Après Prévoyance 2020 se profile déjà une autre réforme
Les Suisses se prononceront le 24 septembre 2017 sur une réforme de la prévoyance vieillesse. Cette votation importante ne représente cependant qu’une étape dans un processus qui illustre bien le prix d’une démocratie directe moderne.
Ce n’est pas la première fois cette année que les citoyens suisses ont à prendre une décision jugée cruciale pour l’avenir. En mai, après un débat animé, ils ont très clairement opté pour une sortie du nucléaire et pour un remplacement progressif des énergies fossiles (59% de oui contre 41% de non).
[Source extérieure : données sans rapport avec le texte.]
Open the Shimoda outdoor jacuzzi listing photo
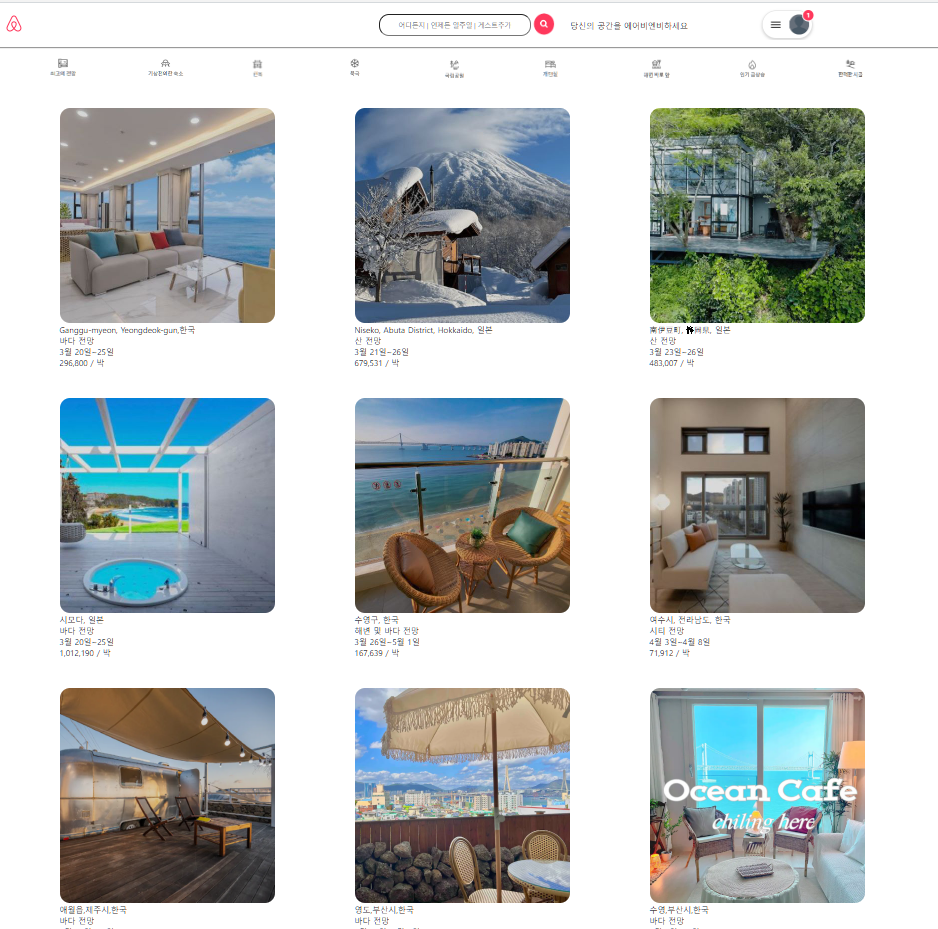 click(x=168, y=505)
Cet article est publié dans le cadre de #DearDemocracy, le portail de swissinfo.ch pour la démocratie directe.
Ils doivent maintenant statuer sur la réforme de la prévoyance vieillesse, âprement discutée depuis des années et jugée toujours plus pressante en raison de l’augmentation de l’espérance de vie. En Suisse également, la proportion de rentiers ne cesse d’augmenter. Le vieillissement de la population menace de faire imploser prochainement l’assurance-vieillesse et survivants (AVS) qui a toujours été le fleuron de la politique sociale suisse.
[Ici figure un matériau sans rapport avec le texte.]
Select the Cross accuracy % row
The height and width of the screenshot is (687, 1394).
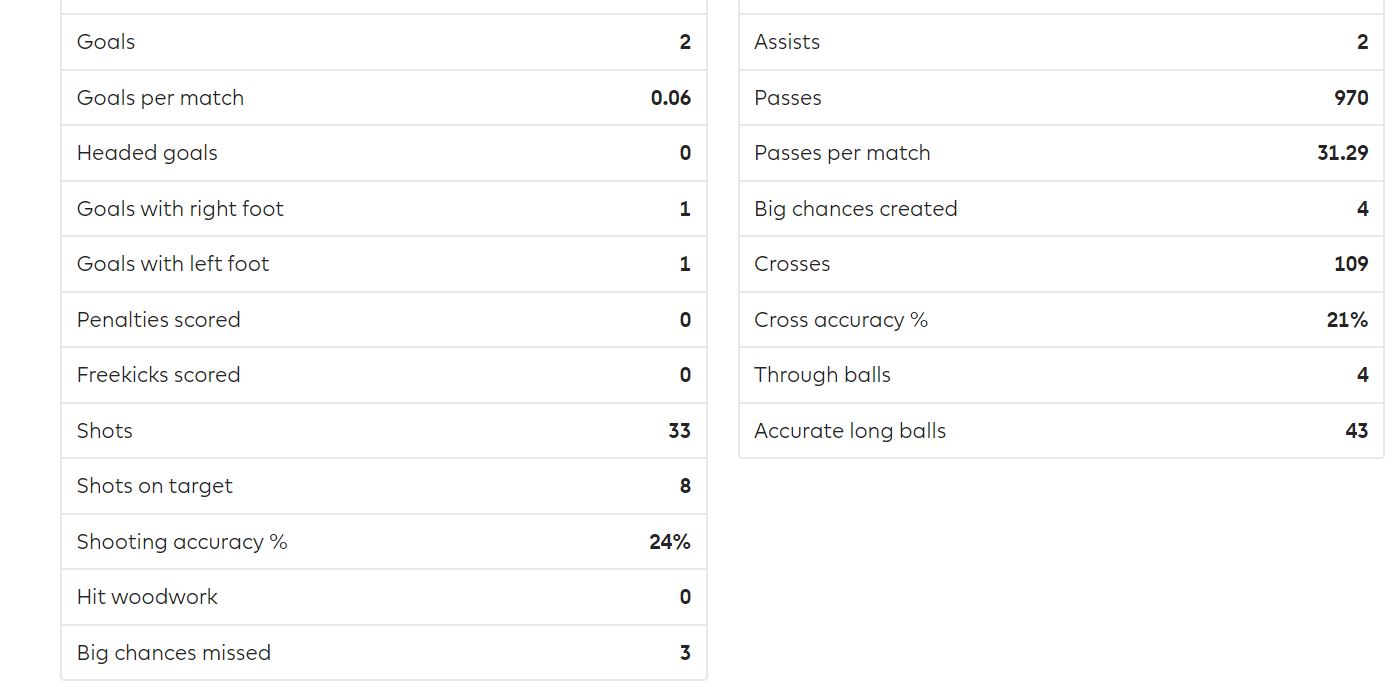[1062, 320]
Le Parlement fédéral est tombé d’accord ce printemps sur une modification de la Constitution et un paquet législatif. Ces mesures prévoient notamment d’adapter l’âge de référence de la retraite des femmes à celui des hommes et de le faire passer à 65 ans, une légère hausse de la TVA et une augmentation de 70 francs de la rente des nouveaux bénéficiaires de l’AVS.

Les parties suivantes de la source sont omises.